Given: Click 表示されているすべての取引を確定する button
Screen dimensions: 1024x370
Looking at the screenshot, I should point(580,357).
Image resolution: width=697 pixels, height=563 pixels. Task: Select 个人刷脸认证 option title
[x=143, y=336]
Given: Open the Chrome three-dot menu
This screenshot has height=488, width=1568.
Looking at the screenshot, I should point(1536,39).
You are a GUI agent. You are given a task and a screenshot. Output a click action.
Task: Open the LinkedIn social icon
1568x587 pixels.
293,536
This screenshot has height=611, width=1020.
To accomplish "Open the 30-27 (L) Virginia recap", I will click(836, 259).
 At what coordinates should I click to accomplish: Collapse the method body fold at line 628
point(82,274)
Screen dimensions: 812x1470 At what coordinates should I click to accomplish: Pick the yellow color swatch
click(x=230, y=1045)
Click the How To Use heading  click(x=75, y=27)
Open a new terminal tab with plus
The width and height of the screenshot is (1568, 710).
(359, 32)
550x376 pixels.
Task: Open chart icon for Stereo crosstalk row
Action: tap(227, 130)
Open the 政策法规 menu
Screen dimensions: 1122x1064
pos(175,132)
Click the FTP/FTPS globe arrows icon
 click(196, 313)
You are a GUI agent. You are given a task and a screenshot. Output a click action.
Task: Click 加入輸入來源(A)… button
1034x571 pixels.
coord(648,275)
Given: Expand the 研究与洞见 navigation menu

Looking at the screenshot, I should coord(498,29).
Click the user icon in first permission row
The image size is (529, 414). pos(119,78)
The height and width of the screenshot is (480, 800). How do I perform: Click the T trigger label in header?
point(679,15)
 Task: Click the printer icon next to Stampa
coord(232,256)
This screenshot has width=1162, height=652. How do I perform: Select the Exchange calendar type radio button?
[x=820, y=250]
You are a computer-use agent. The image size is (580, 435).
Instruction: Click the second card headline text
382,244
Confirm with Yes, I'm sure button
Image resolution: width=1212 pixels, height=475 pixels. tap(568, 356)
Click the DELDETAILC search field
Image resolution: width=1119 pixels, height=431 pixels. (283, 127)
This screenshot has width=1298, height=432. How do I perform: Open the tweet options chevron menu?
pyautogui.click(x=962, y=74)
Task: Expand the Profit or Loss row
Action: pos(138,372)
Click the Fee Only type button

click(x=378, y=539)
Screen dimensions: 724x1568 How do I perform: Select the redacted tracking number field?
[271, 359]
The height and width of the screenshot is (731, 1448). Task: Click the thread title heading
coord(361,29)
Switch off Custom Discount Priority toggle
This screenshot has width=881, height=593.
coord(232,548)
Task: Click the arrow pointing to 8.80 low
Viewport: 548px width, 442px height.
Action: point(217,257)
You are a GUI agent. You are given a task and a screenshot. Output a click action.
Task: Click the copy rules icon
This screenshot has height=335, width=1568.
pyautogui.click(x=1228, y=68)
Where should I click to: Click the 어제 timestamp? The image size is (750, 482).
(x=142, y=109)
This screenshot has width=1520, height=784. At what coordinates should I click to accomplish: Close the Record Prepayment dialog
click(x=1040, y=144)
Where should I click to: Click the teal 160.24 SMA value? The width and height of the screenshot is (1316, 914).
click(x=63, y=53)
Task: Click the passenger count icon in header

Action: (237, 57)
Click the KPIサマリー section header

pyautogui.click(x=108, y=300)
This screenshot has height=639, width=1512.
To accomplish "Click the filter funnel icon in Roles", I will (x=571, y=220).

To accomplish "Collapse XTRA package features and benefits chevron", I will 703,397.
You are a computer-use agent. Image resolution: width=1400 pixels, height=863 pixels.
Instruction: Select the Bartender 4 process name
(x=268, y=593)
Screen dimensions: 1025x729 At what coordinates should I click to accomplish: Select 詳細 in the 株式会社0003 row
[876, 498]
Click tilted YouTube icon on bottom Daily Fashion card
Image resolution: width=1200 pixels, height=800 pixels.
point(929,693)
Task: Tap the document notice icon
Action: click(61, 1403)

========

§ **Work task**
Transcribe the material so that every line matches the original exactly.

§ **Response**
Given: Click 表示されているすべての取引を確定する button
Screen dimensions: 1024x370
Looking at the screenshot, I should point(580,357).
Image resolution: width=697 pixels, height=563 pixels. Task: Select 个人刷脸认证 option title
[x=143, y=336]
Given: Open the Chrome three-dot menu
This screenshot has height=488, width=1568.
Looking at the screenshot, I should point(1536,39).
You are a GUI agent. You are given a task and a screenshot. Output a click action.
Task: Open the LinkedIn social icon
1568x587 pixels.
293,536
This screenshot has height=611, width=1020.
To accomplish "Open the 30-27 (L) Virginia recap", I will click(836, 259).
 At what coordinates should I click to accomplish: Collapse the method body fold at line 628
point(82,274)
Screen dimensions: 812x1470 At what coordinates should I click to accomplish: Pick the yellow color swatch
click(x=230, y=1045)
Click the How To Use heading  click(x=75, y=27)
Open a new terminal tab with plus
The width and height of the screenshot is (1568, 710).
(359, 32)
550x376 pixels.
Task: Open chart icon for Stereo crosstalk row
Action: tap(227, 130)
Open the 政策法规 menu
Screen dimensions: 1122x1064
pos(175,132)
Click the FTP/FTPS globe arrows icon
 click(196, 313)
You are a GUI agent. You are given a task and a screenshot. Output a click action.
Task: Click 加入輸入來源(A)… button
1034x571 pixels.
coord(648,275)
Given: Expand the 研究与洞见 navigation menu

Looking at the screenshot, I should coord(498,29).
Click the user icon in first permission row
The image size is (529, 414). pos(119,78)
The height and width of the screenshot is (480, 800). How do I perform: Click the T trigger label in header?
point(679,15)
 Task: Click the printer icon next to Stampa
coord(232,256)
This screenshot has width=1162, height=652. How do I perform: Select the Exchange calendar type radio button?
[x=820, y=250]
You are a computer-use agent. The image size is (580, 435).
Instruction: Click the second card headline text
382,244
Confirm with Yes, I'm sure button
Image resolution: width=1212 pixels, height=475 pixels. tap(568, 356)
Click the DELDETAILC search field
Image resolution: width=1119 pixels, height=431 pixels. (283, 127)
This screenshot has width=1298, height=432. How do I perform: Open the tweet options chevron menu?
pyautogui.click(x=962, y=74)
Task: Expand the Profit or Loss row
Action: pos(138,372)
Click the Fee Only type button

click(x=378, y=539)
Screen dimensions: 724x1568 How do I perform: Select the redacted tracking number field?
[271, 359]
The height and width of the screenshot is (731, 1448). Task: Click the thread title heading
coord(361,29)
Switch off Custom Discount Priority toggle
This screenshot has width=881, height=593.
coord(232,548)
Task: Click the arrow pointing to 8.80 low
Viewport: 548px width, 442px height.
Action: point(217,257)
You are a GUI agent. You are given a task and a screenshot. Output a click action.
Task: Click the copy rules icon
This screenshot has height=335, width=1568.
pyautogui.click(x=1228, y=68)
Where should I click to: Click the 어제 timestamp? The image size is (750, 482).
(x=142, y=109)
This screenshot has width=1520, height=784. At what coordinates should I click to accomplish: Close the Record Prepayment dialog
click(x=1040, y=144)
Where should I click to: Click the teal 160.24 SMA value? The width and height of the screenshot is (1316, 914).
click(x=63, y=53)
Task: Click the passenger count icon in header

Action: (237, 57)
Click the KPIサマリー section header

pyautogui.click(x=108, y=300)
This screenshot has height=639, width=1512.
To accomplish "Click the filter funnel icon in Roles", I will (x=571, y=220).

To accomplish "Collapse XTRA package features and benefits chevron", I will 703,397.
You are a computer-use agent. Image resolution: width=1400 pixels, height=863 pixels.
Instruction: Select the Bartender 4 process name
(x=268, y=593)
Screen dimensions: 1025x729 At what coordinates should I click to accomplish: Select 詳細 in the 株式会社0003 row
[876, 498]
Click tilted YouTube icon on bottom Daily Fashion card
Image resolution: width=1200 pixels, height=800 pixels.
point(929,693)
Task: Tap the document notice icon
Action: click(61, 1403)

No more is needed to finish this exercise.